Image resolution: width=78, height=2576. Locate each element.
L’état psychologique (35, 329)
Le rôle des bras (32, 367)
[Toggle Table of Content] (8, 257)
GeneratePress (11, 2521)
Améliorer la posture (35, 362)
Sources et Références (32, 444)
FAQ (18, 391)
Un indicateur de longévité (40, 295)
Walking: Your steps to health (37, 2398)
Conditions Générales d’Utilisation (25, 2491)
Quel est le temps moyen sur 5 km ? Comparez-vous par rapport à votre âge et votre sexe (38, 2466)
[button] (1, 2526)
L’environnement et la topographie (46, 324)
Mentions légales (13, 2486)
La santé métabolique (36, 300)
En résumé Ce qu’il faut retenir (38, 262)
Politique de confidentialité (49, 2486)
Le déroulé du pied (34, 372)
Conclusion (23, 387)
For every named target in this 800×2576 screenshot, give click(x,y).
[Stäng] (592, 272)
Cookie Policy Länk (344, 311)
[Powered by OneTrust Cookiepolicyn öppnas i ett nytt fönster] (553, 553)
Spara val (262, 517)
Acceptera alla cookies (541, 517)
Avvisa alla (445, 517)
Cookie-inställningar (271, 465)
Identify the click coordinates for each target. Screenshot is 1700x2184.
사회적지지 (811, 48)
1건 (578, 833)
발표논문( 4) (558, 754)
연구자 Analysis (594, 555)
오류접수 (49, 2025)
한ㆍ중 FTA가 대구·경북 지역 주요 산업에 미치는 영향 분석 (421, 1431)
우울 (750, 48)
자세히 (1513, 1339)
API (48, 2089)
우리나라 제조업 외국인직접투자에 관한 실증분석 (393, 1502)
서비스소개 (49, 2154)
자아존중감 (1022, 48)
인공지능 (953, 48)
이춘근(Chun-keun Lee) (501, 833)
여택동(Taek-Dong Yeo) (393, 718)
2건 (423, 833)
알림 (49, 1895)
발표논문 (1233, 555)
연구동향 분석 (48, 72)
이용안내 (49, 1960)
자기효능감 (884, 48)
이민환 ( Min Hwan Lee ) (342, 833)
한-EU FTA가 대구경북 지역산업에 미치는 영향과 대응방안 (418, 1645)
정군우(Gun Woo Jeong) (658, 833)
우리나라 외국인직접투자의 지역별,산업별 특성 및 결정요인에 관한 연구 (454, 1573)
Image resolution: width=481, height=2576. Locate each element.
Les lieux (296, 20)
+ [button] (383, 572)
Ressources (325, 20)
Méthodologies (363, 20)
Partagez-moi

● **TASK PROMPT**: Lines with "Locate" in the listing above: state how many there are, and nothing else.

● **RESULT**: 2